Lo sceneggiatore Stephen Butchard ha aggiunto: "E' bellissimo che siano donne comuni ma capaci di atti straordinari, che permettono loro di uscire dall'invisibilità. Hanno una grande forza, e come spiega il titolo, la trovano nell'essere madri, nell'amore per i figli ai quali vogliono consegnare un futuro di libertà".

Le attrici non hanno nascosto la loro emozione. Micaela Ramazzotti è la seconda Lea Garofalo dopo Vanessa Scalera, protagonista nel 2015 del film di Marco Tullio Giordano. Definisce Lea "una freccia che scocca dall'arco e apre la strada a una ribellione che si trasmette anche alla figlia Denise". Un ruolo che l'attrice considera importante perché "era una donna immersa in un contesto di sottomissione in cui una parola sbagliata era punita con la violenza ma ha avuto il coraggio di riscattarsi collaborando con la giustizia, comunica un messaggio di speranza". 

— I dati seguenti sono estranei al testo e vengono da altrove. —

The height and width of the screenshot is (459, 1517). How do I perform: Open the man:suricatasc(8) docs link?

La giovanissima Gaia Girace, resa popolare dalla serie dell'Amica geniale, ha detto: "Denise è un personaggio in evoluzione, all'inizio è dolce e fiduciosa, poi diventerà determinata e a guidarla è l'amore per la madre, il desiderio di lottare per la verità e perché Lea, facendo conoscere la sua storia, non venga dimenticata".

Sul set reggino l'argomento della serie ha suscitato ritrosie nei residenti

Lea, Denise e le altre sono lo spiraglio di luce in una società che senza mezzi termini in conferenza stampa è stata identificata con i mali endemici della terra calabrese. Ascoltarlo fa male, ma nessuno a Berlino ha voluto edulcorare la realtà. In particolare Valentina Bellé, che intepreta Giusy Pesce, ha raccontato dell'atmosfera del set, dove i residenti apparivano infastiditi dall'ennesimo prodotto televisivo incentrato sulla criminalità. "Qualcuno mi ha detto che la 'ndrangheta non esiste più - ha ricordato - e mi ha un po' sconcertata, visto che queste storie non sono accadute molti anni fa. Come si fa a negarle o sostenere che non serve continuare a parlarle?".

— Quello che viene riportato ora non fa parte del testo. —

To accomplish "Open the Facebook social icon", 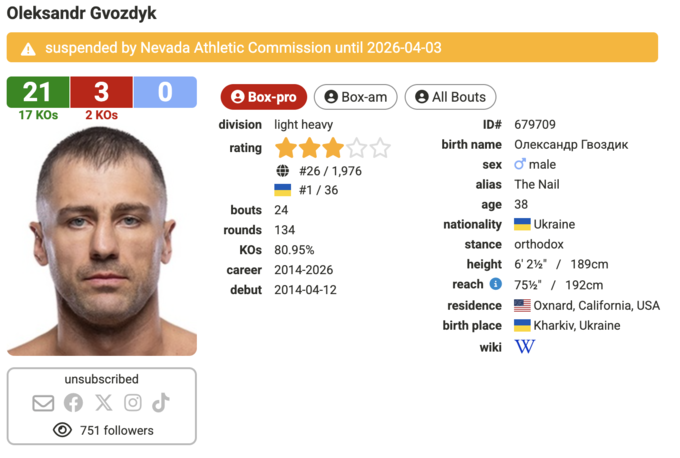I will [73, 403].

Jarrold ha riferito anche di un episodio sul set di Reggio (che ha compreso il palazzo di giustizia), dove un rappresentante delle forze dell'ordine aveva manifestato imbarazzo nell'apprendere l'argomento della fiction. Non omertà ma rimozione inconscia (ognuno di noi l'ha sentita affiorare almeno una volta sperimentando l'equazione tra Calabria e 'ndrangheta). "Si capisce - ha commentato - che è un tema ancora molto sensibile per i calabresi, fanno fatica ad affrontarlo". Il produttore Lorenzo Gangarossa di Wildside ha dichiarato: "E' chiaro che anche noi ci siamo interrogati se fosse opportuno, perché la 'ndrangheta si presta a rischi di stereotipizzazione, ed è un terreno minato perché spesso nel cinema se n'è parlato anche enfatizzando un certo fascino del male. Per questo - ha concluso - abbiamo deciso di raccontare la storia di queste donne coraggiose, per cercare, per quanto possibile, uno sguardo positivo". 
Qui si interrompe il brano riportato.